==== Records provided ====
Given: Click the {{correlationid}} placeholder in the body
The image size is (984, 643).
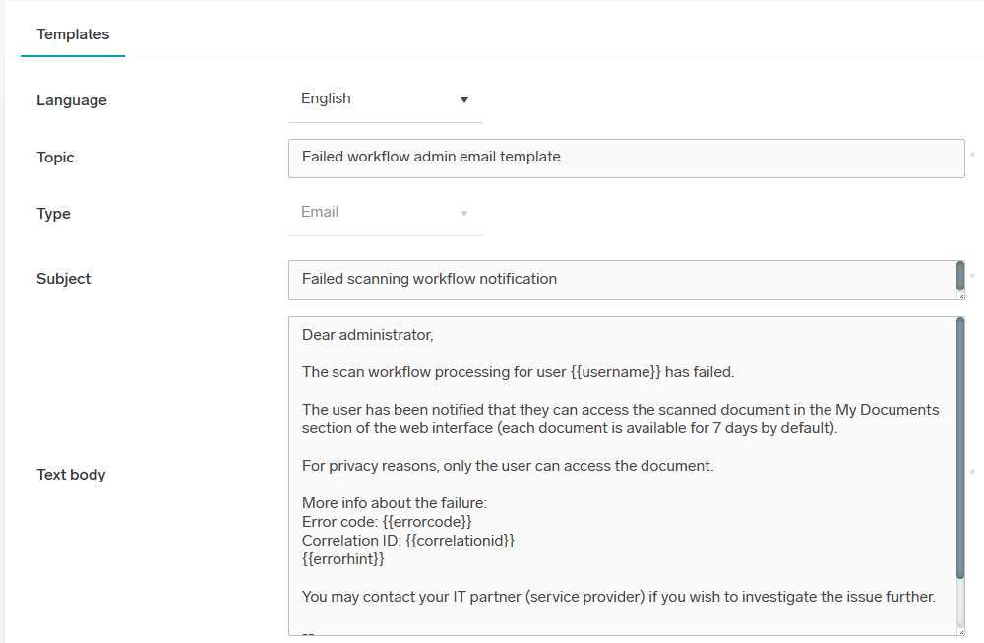Looking at the screenshot, I should [x=461, y=541].
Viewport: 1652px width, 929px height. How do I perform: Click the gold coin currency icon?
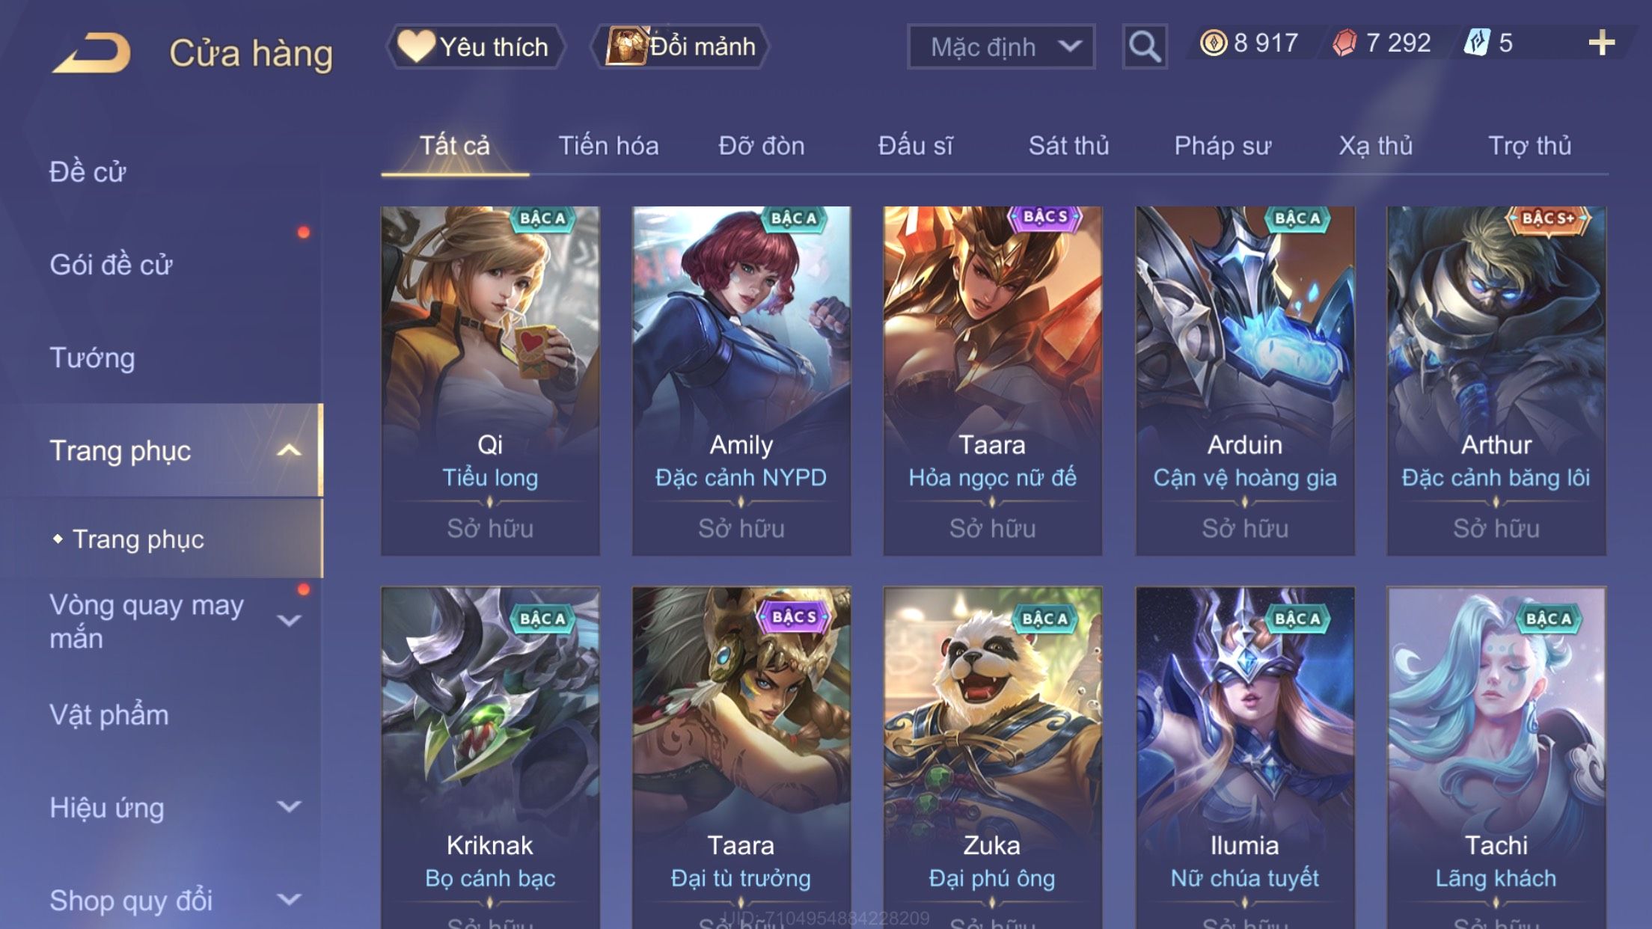pyautogui.click(x=1213, y=43)
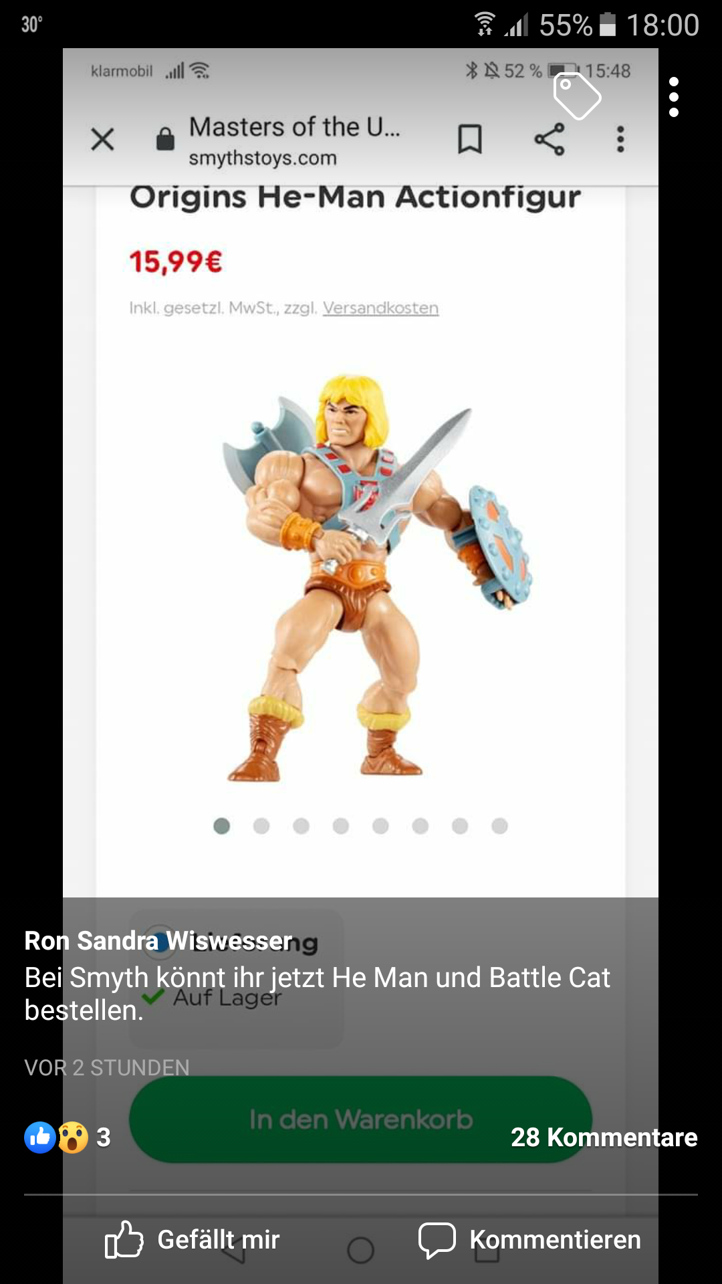This screenshot has width=722, height=1284.
Task: Open the browser's three-dot menu
Action: pyautogui.click(x=620, y=139)
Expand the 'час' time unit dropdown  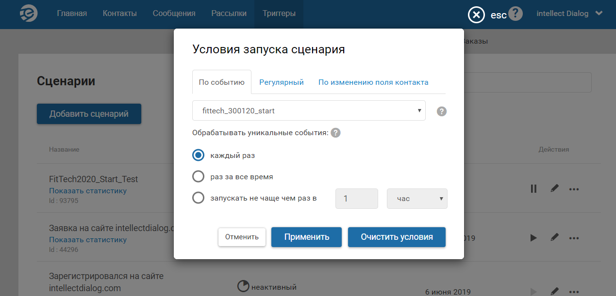click(416, 199)
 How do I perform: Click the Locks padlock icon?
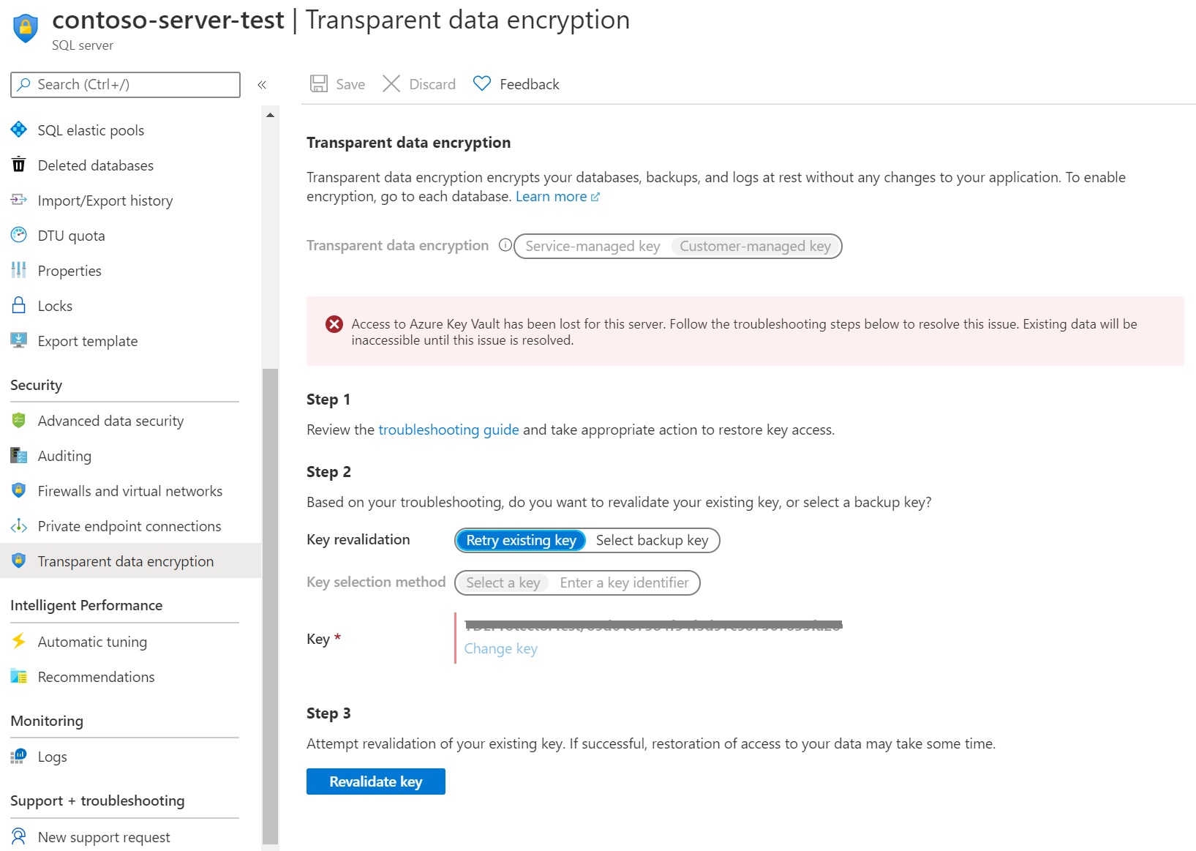(18, 305)
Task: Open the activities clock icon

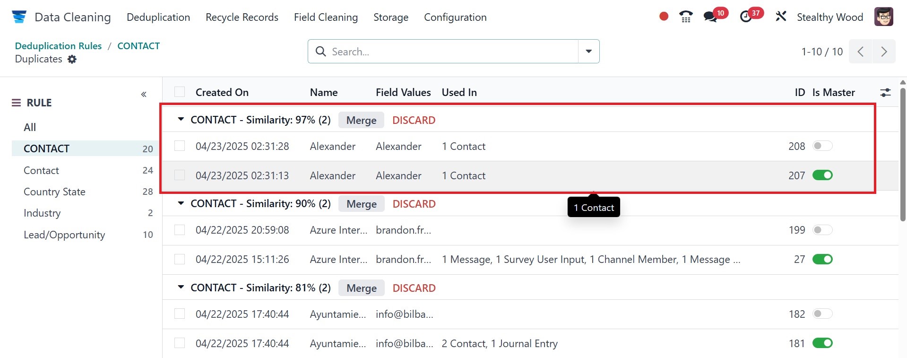Action: (x=746, y=17)
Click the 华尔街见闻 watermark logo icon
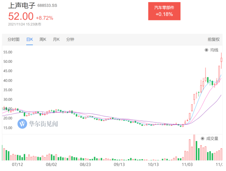 coord(22,123)
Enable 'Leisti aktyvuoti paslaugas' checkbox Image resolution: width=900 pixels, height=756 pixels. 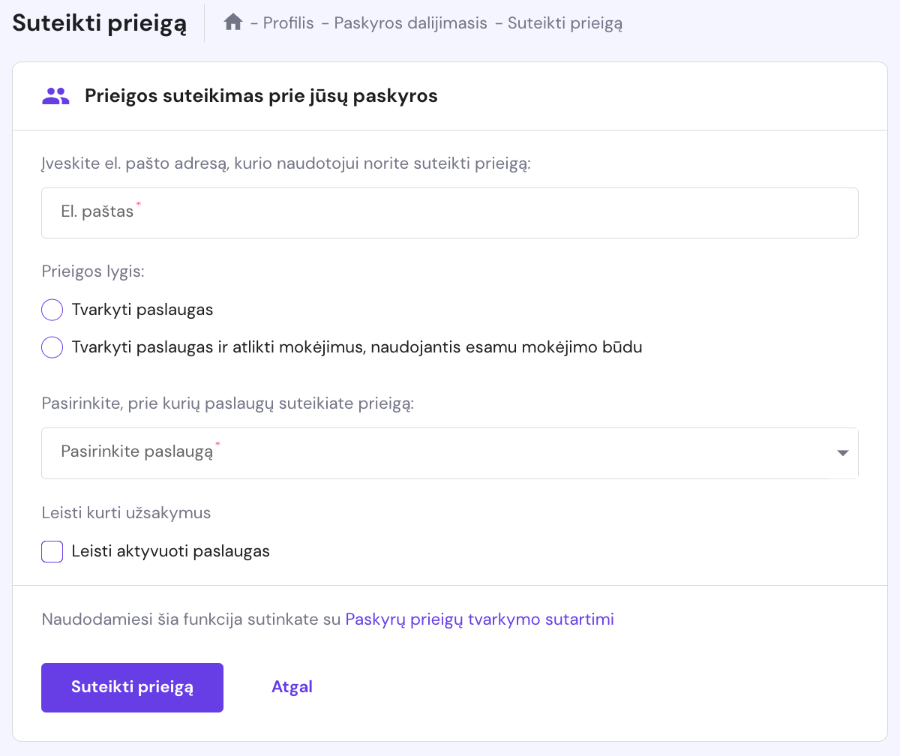click(52, 551)
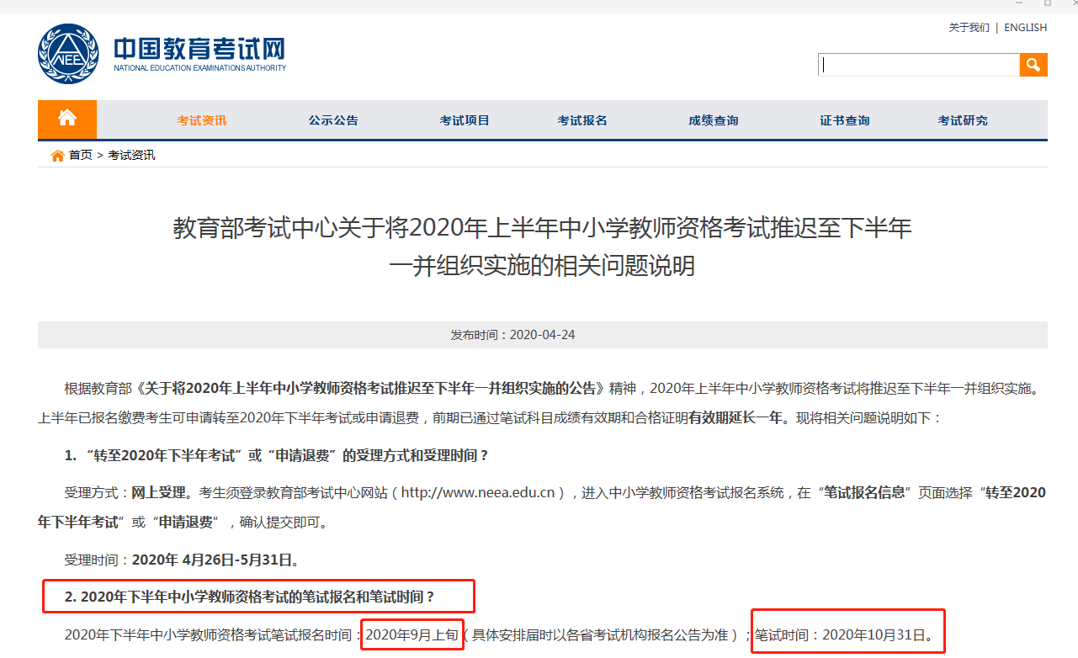Visit the 考试研究 section
This screenshot has width=1078, height=658.
click(963, 120)
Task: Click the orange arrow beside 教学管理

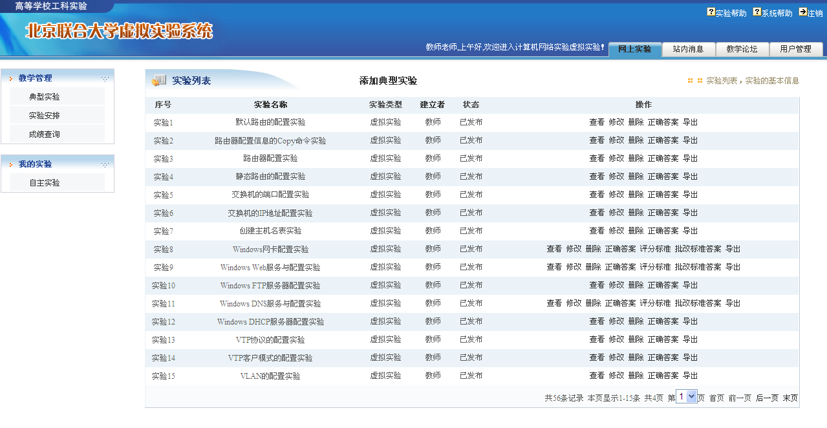Action: pos(11,78)
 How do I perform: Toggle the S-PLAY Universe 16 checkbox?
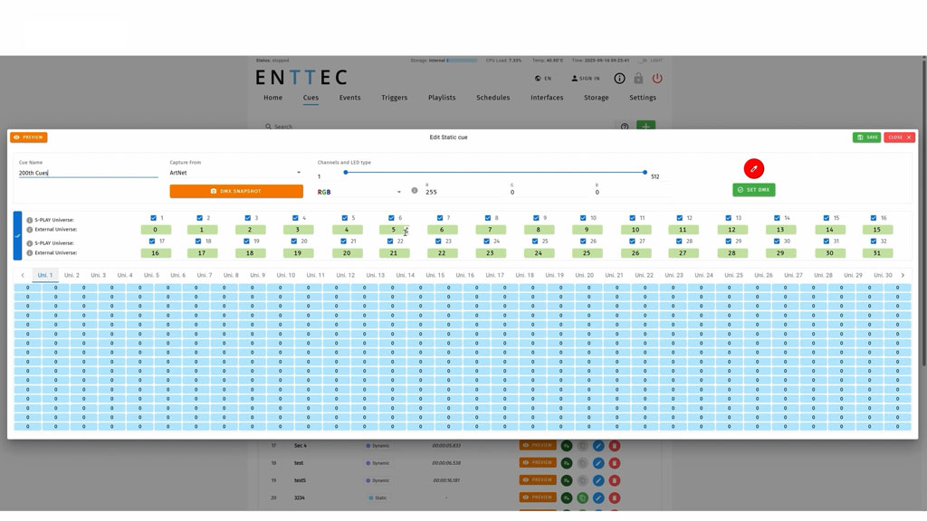click(874, 218)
====
**What you are asked to do**
Write out the lines from the line with "Task: Click the orange arrow beside 教学管理" through the end of the records exactly; do not include pictures or any other lines.

**Result**
Task: Click the orange arrow beside 教学管理

Action: pos(11,78)
 How do I perform: Toggle the S-PLAY Universe 16 checkbox?
click(874, 218)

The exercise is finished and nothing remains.